I'd argue that you're more secure and your life is easier if the plan (threat model), or at least the planning, come first. The greater your understanding of your data, users, platform, and attackers, the more likely you are to make good (e.g. secure, economical) choices about infrastructure, design, implementation, testing, incident response, etc.

"Plans are nothing; planning is everything." - Dwight D. Eisenhower

Is it good to redirect to https when user hit API with http? I have heard somewhere doing so is bad

Nop.. it isn't good, secure endpoints for API's shouldn't be exposed in plain, an error should be raised when a developer/app tries to contact via HTTP rather than HTTPs.

Is 404 sufficient?

Depends on your choice, personally i would choose between 410 or 501 but whatever you choose, just don't allow an implicit redirect with any of the 301/302 codes.

Correct me if I am wrong but even with https redirect, POST request will fail though.

General guidance mostly, nothing too deep, seems suited for C-level since there is no discussion on securing the infrastructure (as in hardware, not in software), deployment and way too heavy on looking at the world "from the clouds".

Lots of random mostly unnecessary advice that will surely take a simple project and turn it into a big half-baked unmaintainable mess.

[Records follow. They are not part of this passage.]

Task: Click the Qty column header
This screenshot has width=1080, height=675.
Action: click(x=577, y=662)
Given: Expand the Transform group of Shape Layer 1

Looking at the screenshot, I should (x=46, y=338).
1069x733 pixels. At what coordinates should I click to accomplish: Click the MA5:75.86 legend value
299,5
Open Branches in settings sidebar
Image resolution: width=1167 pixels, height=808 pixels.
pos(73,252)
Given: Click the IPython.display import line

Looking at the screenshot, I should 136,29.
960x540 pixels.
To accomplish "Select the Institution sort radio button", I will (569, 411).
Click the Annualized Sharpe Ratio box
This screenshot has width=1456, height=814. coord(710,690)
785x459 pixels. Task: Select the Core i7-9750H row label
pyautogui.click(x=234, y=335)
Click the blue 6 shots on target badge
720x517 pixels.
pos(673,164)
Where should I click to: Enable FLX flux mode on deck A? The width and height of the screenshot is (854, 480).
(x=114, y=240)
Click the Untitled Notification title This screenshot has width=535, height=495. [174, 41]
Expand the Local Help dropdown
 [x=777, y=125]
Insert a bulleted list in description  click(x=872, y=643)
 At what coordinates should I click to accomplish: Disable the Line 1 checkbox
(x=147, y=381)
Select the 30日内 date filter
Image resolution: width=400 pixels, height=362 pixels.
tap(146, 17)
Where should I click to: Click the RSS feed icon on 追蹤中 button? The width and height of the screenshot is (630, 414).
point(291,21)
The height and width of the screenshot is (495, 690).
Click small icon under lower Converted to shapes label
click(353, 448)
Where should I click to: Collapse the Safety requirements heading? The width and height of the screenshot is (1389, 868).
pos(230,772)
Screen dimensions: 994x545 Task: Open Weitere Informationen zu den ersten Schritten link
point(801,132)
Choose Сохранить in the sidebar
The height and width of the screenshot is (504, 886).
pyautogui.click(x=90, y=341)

Sorry for the harsh words; but good advice needs to be both practical and cost-efficient.

Could you highlight what you think are the important items in a web security checklist?

Forgot one:

   [ ] Don't rely on security-by-checklist.

Thanks everyone for some great comments and discussion. Really appreciate your time and feedback on the article.

I'll fold in the feedback and the ideas and go forward with it.

Thanks all

OP: Michael O'Brien

Simple Web Developer Checklist:

#1 make sure the css stylesheets are loading

I like this better

I would add one more regarding DOS protection:

Sign the session tokens that you issue.

This way you don't need to do any I/O to verify these tokens at the router level.

I'm not sure I fully understand what you are saying. Can you elaborate.

I came up with this technique when designing our platform (https://qbix.com/platform) so I don't know if it's widely used.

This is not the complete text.